4. Blood Clotting Property
An important protein called Prothrombin which is highly important for blood clotting and bone metabolism is produced by vitamin K and our body always needs vitamin K to produce prothrombin so that in case of any wounds or injuries, our blood stops flowing and clots. This clotting of blood prevents excessive loss of blood because in case of deficiency of vitamin K leads to delay in clotting time which ultimately causes hemorrhages and other blood-related issues.

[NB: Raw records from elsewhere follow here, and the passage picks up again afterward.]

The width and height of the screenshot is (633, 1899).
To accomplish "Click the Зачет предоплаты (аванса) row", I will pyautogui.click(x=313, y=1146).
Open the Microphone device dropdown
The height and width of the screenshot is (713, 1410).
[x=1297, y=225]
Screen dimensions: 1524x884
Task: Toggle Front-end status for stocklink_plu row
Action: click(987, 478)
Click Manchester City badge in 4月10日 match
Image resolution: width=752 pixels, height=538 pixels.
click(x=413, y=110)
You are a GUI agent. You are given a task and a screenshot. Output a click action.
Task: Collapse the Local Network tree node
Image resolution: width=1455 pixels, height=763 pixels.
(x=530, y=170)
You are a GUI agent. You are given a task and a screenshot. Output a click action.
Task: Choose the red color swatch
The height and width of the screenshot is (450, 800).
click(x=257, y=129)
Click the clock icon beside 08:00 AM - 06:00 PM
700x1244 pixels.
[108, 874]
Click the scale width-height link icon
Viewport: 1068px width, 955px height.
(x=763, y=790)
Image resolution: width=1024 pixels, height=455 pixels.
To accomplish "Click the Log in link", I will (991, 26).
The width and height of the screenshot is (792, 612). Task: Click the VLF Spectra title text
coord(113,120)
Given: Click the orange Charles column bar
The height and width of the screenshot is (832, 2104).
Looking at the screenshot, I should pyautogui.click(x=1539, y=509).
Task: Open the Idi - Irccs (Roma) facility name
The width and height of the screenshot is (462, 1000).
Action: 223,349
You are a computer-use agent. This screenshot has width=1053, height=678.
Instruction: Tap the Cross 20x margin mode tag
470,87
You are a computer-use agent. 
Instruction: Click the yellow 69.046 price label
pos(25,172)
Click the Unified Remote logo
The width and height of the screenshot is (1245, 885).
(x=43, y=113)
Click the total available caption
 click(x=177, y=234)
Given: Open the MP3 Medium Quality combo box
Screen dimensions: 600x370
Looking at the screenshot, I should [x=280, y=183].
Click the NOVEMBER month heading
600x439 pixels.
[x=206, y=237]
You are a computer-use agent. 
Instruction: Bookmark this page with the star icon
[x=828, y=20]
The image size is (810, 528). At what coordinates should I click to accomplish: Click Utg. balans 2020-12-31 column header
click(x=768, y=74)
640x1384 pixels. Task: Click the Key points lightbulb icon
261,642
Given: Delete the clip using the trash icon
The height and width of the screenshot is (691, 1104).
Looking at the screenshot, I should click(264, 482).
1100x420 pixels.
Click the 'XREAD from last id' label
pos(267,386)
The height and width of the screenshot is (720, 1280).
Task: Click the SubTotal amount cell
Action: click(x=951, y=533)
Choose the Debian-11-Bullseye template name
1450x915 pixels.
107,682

5. Prevents Heart Diseases
Most heart diseases are due to the accumulation of calcium in arteries around the heart and these heart diseases can be prevented by not allowing this calcium to deposit around the heart. Vitamin K plays a significant role in warding off the calcium deposition within the arteries of the heart. A study conducted for 7 years long spam, resulted that people who take vitamin K supplements have a 52% lower risk of developing artery calcification. It is recommended that if 10 mcg of vitamin K is taken daily, it reduces the heart disease risks by 9%.
Side effects
The side effects of vitamin K intake are very rare but if any of the following symptoms occur, one must consult a doctor immediately. The side effects of over dose of vitamin K are:
- Difficulty in breathing
- Swelling
- Enlarged liver
- Muscle stiffness
- Paleness
- Skin rashes, hives, or itching
- Difficulty in swallowing
- Low blood pressure
Final verdict
This amazing vitamin is a fat-soluble nutrient and divided into 2 more categories i-e K1 and K2. This vitamin K aids in the prevention of many heart diseases as well as bone-related diseases. Researchers and scientists will always recommend taking vitamin K supplements to maintain the proper functioning of our bodies. Besides all these benefits and recommendations, excess of any nutrient or vitamin will have adverse effects on human bodies, so moderation should be kept in mind.